Breast Cancer appears to be as most prevalent cancer in the world for women. The World Health Organization (WHO) reports that the leading causes of mortality worldwide in 2018 were severe diseases like heart disease and breast cancer. According to statistics provided by WHO, 17.7 million people worldwide lose their lives to cardiovascular illnesses (CVDs) each year, accounting for 31% of all fatalities worldwide. Heart attacks and strokes near to the end of their account for 80% of deaths [2].

It is a known fact that compared to other types of cancer, breast cancer has a disproportionately high mortality rate in both developing and wealthy nations. Although the causes of breast cancer remain mostly unknown, extensive research and investigation have shown that the disease occurs with some frequency. Hereditary family history, obesity or inadequate exercise, alcohol and tobacco addiction, exposure to ionizing radiation, having children too late or not at all, and not producing enough milk to feed the young are high-risk factors. The woman will experience symptoms of this disease as a result of these factors. For the treatment of breast cancer and increasing survival, early detection is crucial. Patients should receive an early diagnosis even when medical resources are limited in order to perform better. This can be done by being aware of early signs and symptoms and promptly referring them to therapy [3]. The risks of death as a result are going down because early-stage barriers are being effectively removed and access to medical services for breast cancer is being improved. Mammography, clinical biopsy, and routine manual self-check are just a few of the techniques that make up screening and have been studied as breast cancer assessment instruments. The most well-known of them is mammography, which records breast features using low-energy X-rays and generates the corresponding medical images for additional diagnosis. In comparison to other optional methods, mammography is thought to be one of the top contributions to lowering mortality and treating breast cancer because of its high efficacy. Cardio CTG using Doppler ultrasound monitoring, among other similar methods, is used for the early diagnosis of cardiac problems [4].
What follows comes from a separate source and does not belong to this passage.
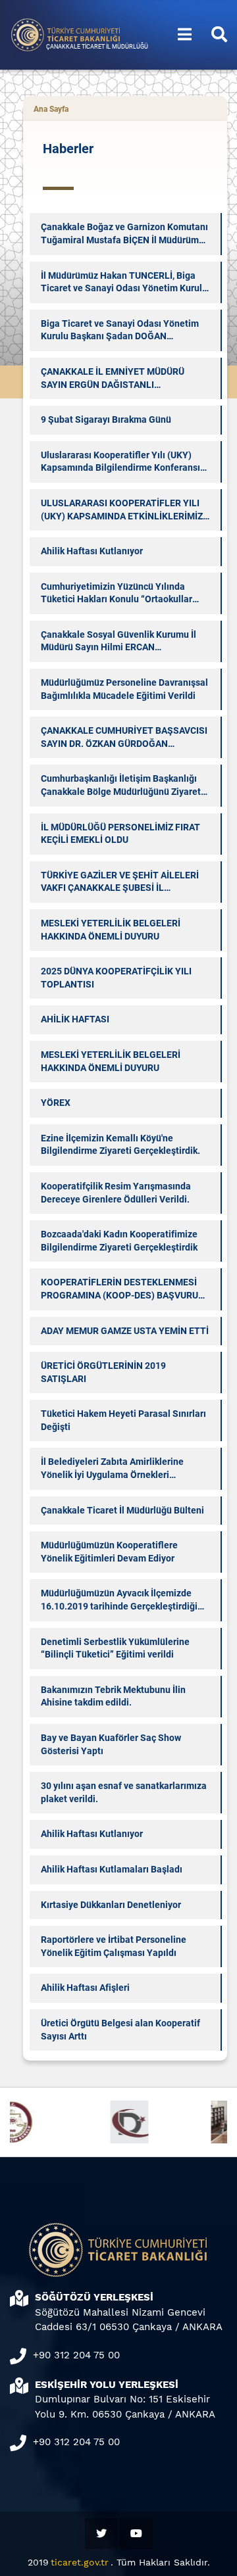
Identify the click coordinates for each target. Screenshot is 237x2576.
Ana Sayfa (51, 109)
In our proposed research, we majorly concentrated on our exact implementations and iterative result analysis of several cutting- edge modified EfficientNet architectures, specifically EfficientNet-V1 (b0-b7) and EfficientNet-V2 (b0-b3) with ultrasound image. We named it as CEIMVEN (Cutting-Edge Implementation with Modified Efficient-Nets). Here, we used a transfer learning strategy to make use of the pre-trained EfficientNet versions models. In our specially modified EfficientNet architectures, we turned on the hyper-parameter tuning procedures, added completely linked layers, eliminated the rare outliers, and recorded the accuracy results. We used multiple classifications (benign, malignant and normal) and region of interest (ROI) algorithms to identify the cancer-affected areas in our deep learning model training strategy. The main goal of this research was to detect and classify breast cancer in real time from ultrasound images using more recent and cutting-edge deep neural network architectures. We sought to dispel the myth that improved accuracy may be obtained from using mammograms in medical image processing. We aimed to extract the best prediction accuracies from supposedly outdated ultrasound images by embedding cutting-edge neural networks into them. Unquestionably, we completed a really difficult and brave study project, and the outcomes were incredibly rich. The modification of EfficientNet-V1 (b0-b7) and EfficientNet-V2 (b0-b3) using a unique DL model and ultrasound images has never been attempted in prior studies.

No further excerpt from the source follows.